With a VIPS, every optimization attempt has an immediate, precise verdict. The tolerance bands tell you what close-enough means at each precision tier. You can move fast — really fast — because the hash comparisons are your safety net. The deep math gets to be the focus. Breaking things becomes immediately visible, not something you discover three stages later in a corrupted mesh.

This is the part that excites me most: VIPS let you separate the what from the how. The spec says what the output must be. The implementation decides how to get there. That separation is what makes optimization fearless.

The workflow

So the workflow becomes:

1. Check out a new model. Get it running by any means necessary on reference hardware.
2. Generate a VIPS. Instrument the pipeline, capture tensor checkpoints with fixed seeds, write algorithm descriptions, note every gotcha you hit.
3. Commit the VIPS. It’s a versioned artifact in your repo.
4. Port to new hardware — or optimize aggressively. The VIPS is your spec. Each stage gives you a precise target. Tolerances tell you what close-enough means for each precision tier.
5. Validate. Stage by stage. Hash by hash.

Step 2 is the investment. Steps 4 and 5 are dramatically faster because you’re not reverse-engineering tribal knowledge — you’re executing against a spec.

The alien, revisited

Back to the alien. He hands you this weird unified compute-memory device with no NVIDIA driver, no CUDA, no nvdiffrast. You have a pile of model weights and a VIPS document.

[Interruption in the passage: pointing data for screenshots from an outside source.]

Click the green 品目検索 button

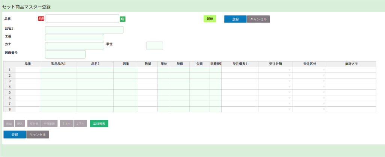(x=99, y=124)
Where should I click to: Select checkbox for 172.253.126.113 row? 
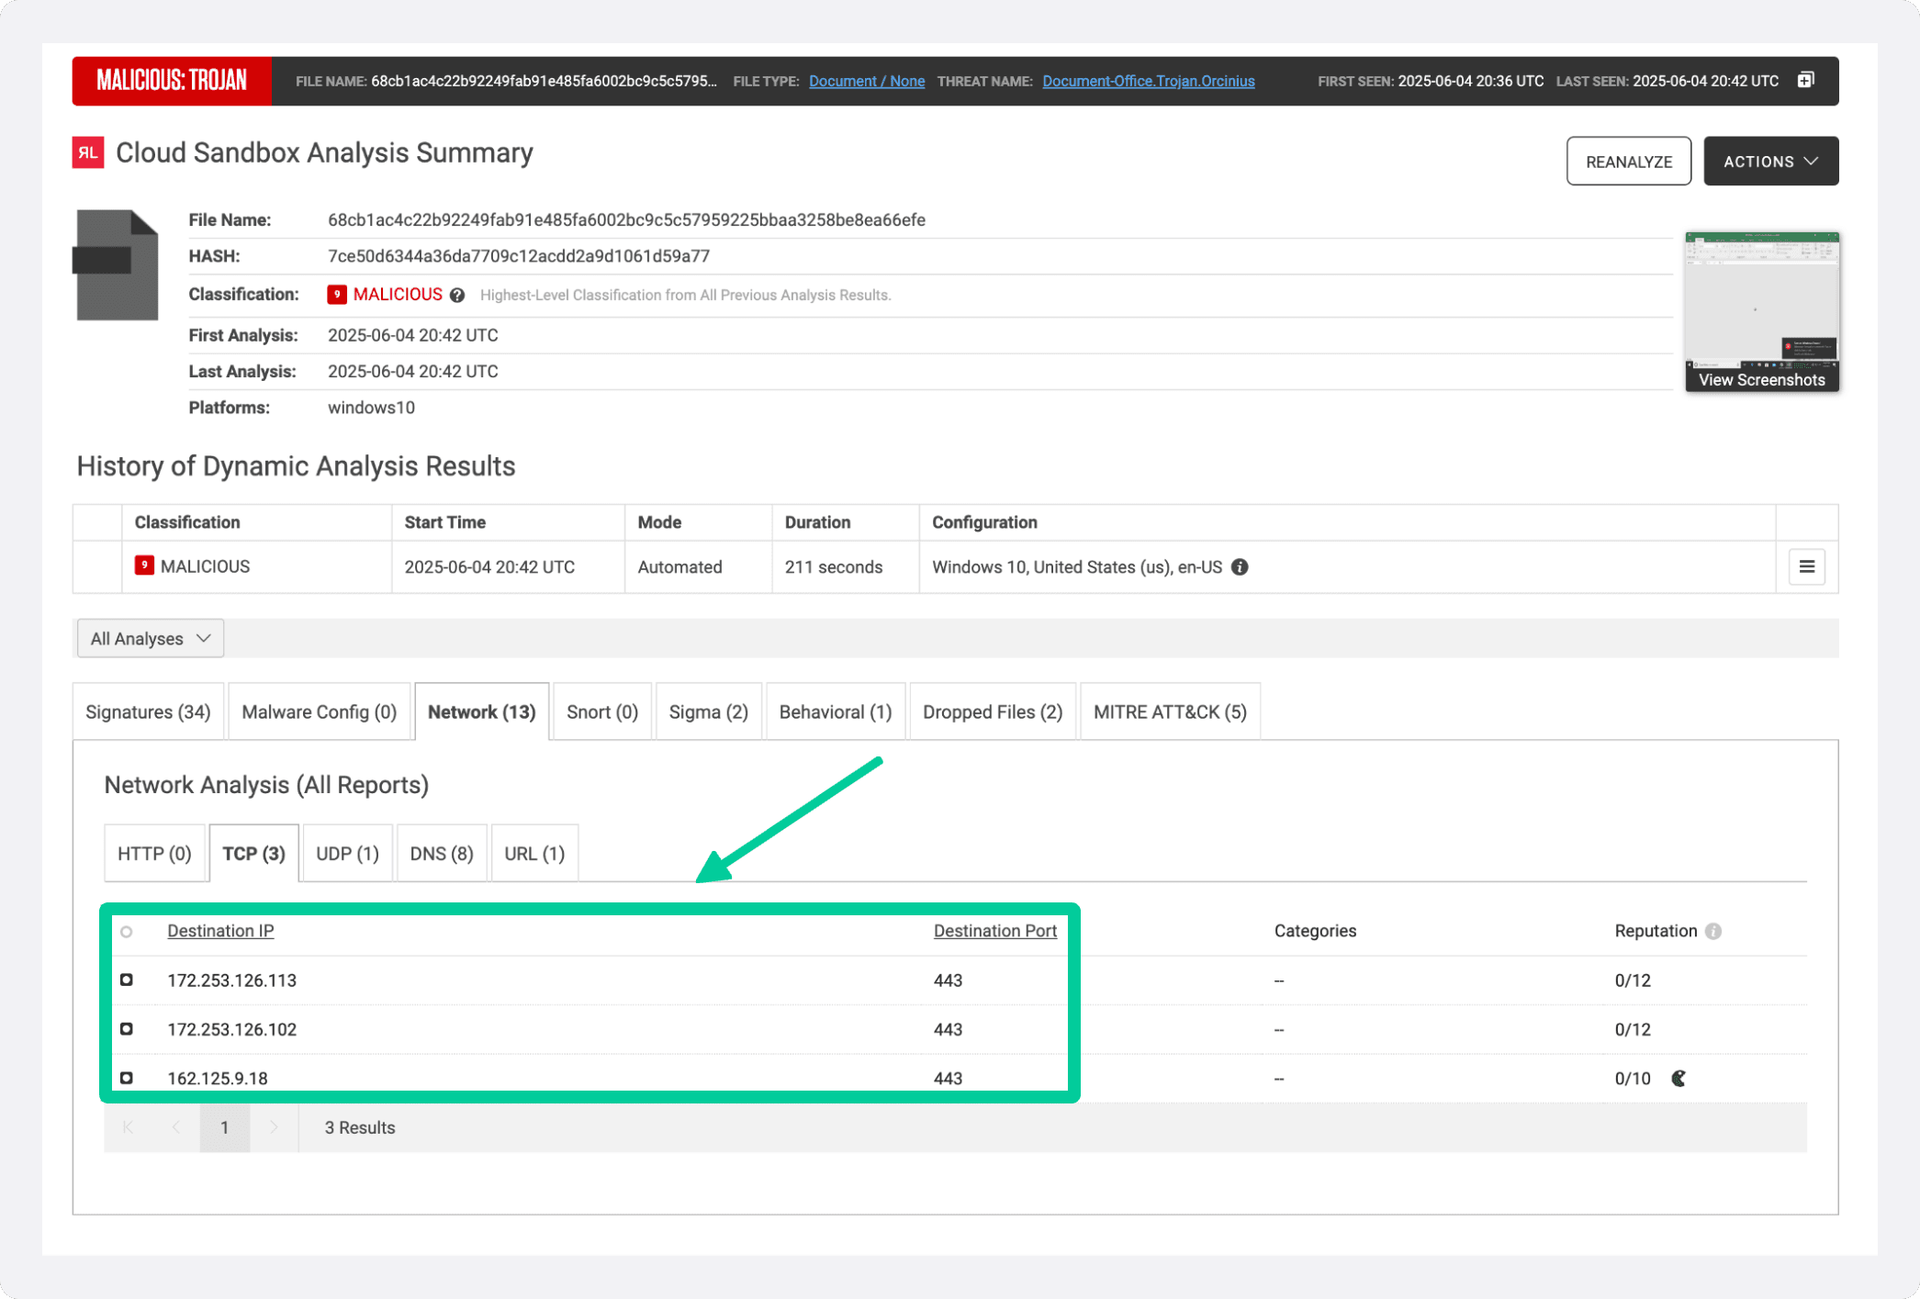(x=127, y=980)
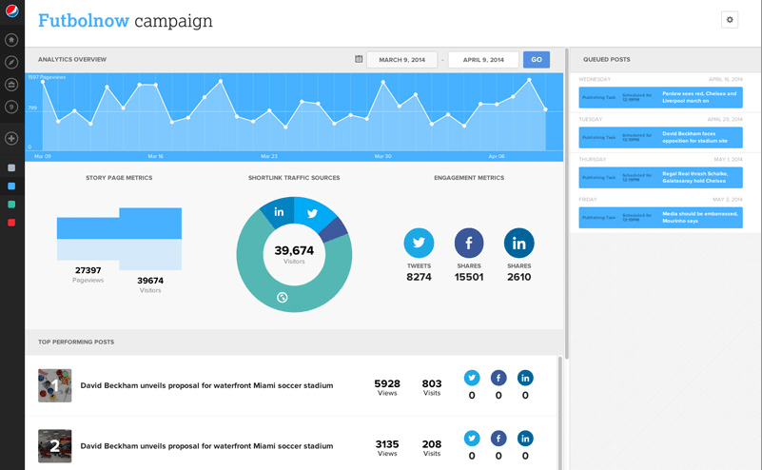Click the briefcase icon in the sidebar
Image resolution: width=762 pixels, height=470 pixels.
coord(11,85)
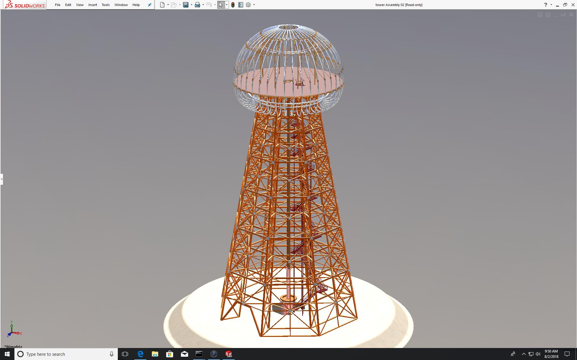
Task: Open File Properties list icon
Action: [240, 5]
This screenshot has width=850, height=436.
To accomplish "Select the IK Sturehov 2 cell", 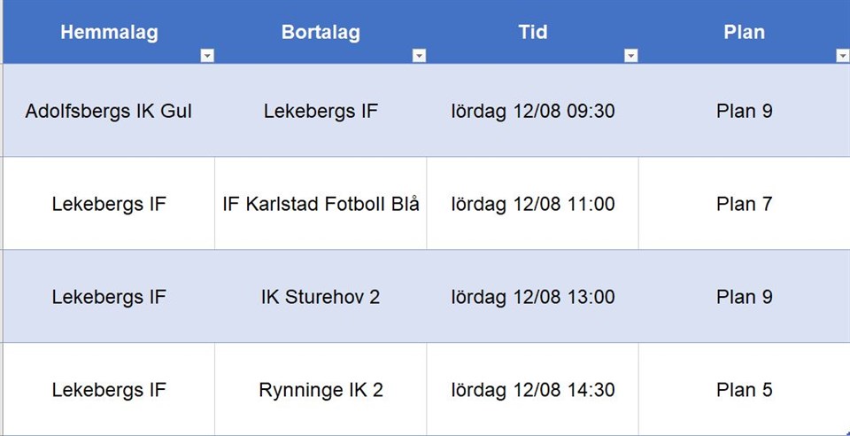I will pyautogui.click(x=321, y=297).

The VIPS tells you: stage 1 is image preprocessing, here are the exact transforms, here’s the expected output tensor for this input image. Stage 2 is the DINO encoder, here’s the algorithm, here’s the reference output shape and hash. Stage 3 is attention, here’s the SDPA formulation that works when flash_attn isn’t available. And so on, through UV rasterization and texture baking, all the way to the final GLB.

You implement each stage on the alien hardware. You verify each one against the VIPS. When all stages pass, the model works.

The alien doesn’t need to understand PyTorch. He doesn’t need to know what CUDA is. He just needs the VIPS and the ability to run linear algebra on his weird unified compute-memory thing.

Which, honestly, is all any of us need.